Does increasing sleep time reduce desire for certain food types?
Several epidemiological and experimental studies have reported a link between reduced sleep time and weight gain. Studies have also begun to elucidate possibly mechanisms, including altered brain responses to food stimuli, increased desire for high-calorie foods, and alterations to metabolic hormones. A recent study has attempted to address the question from the opposite perspective: does increasing sleep time in real-life conditions reduce desire for certain food types?
The small pilot study, published in the journal Appetite, recruited 10 overweight males (who habitually slept less than 6.5 hrs) and asked them to extend their bedtimes to 8.5 hours per night over a 2 week period. Participants wore an actigraph watch for a week prior to the intervention confirming short sleep duration, sleeping on average 5.5 hours. The “intervention” involved education on sleep hygiene and the implementation of earlier bedtimes in order to extend sleep. Data on morning appetite, sleepiness and sleep quality and timing, was collected during the one week baseline period and during the 2 week intervention period to permit comparisons.
Main findings revealed an increase of total sleep time by approximately 1.5 hours to over 7 hours, supporting that the intervention was adhered to. In addition, participants during the intervention period reported feeling less sleepy, having more energy and experienced less desire for sweet and salty foods. There were no effects for other food types (e.g. starchy foods, fruit and veg). Actigraphy data also showed that participants tended to be more active during the daytime during the intervention period.

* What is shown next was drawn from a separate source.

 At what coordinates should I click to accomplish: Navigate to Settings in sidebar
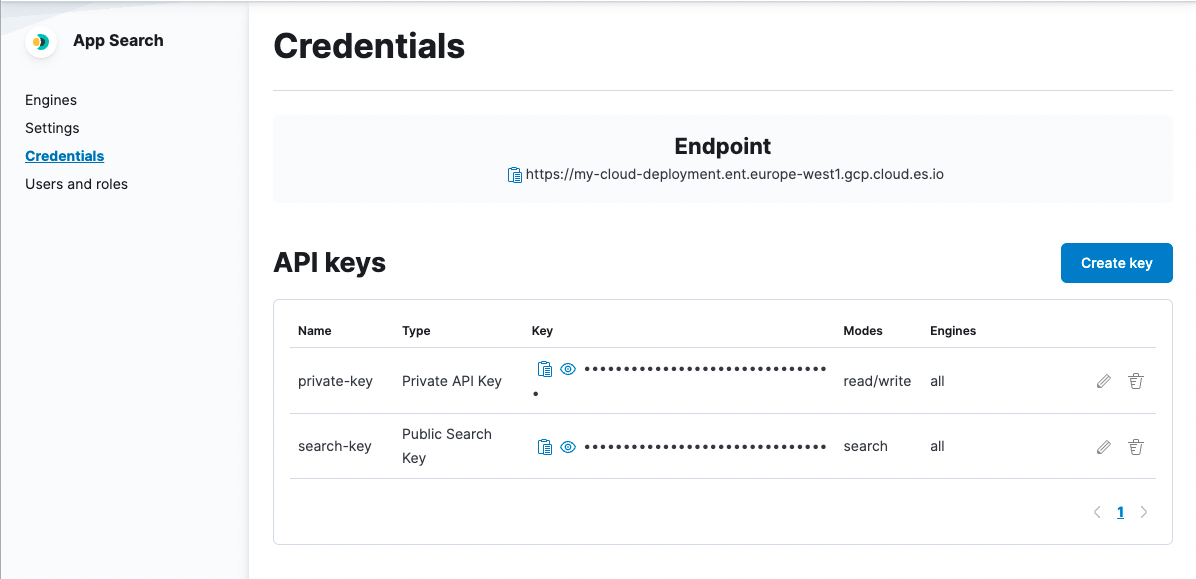pos(52,128)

While this was an uncontrolled study with a small sample, the authors note that “Future intervention studies of longer duration with robust assessments of energy balance and metabolism under free-living conditions are warranted to investigate whether obtaining adequate sleep, which could be implemented in clinical scenarios, is an effective strategy to reduce metabolic risk and to improve the success of adherence to lifestyle regimens for the prevention and treatment of obesity and diabetes.”
Tasali, E., Chapotot, F., Wroblewski, K., Schoeller, D. (2014). The effects of extended bedtimes on sleep duration and food desire in overweight young adults: a home-based intervention. Appetite, 80, 220-224.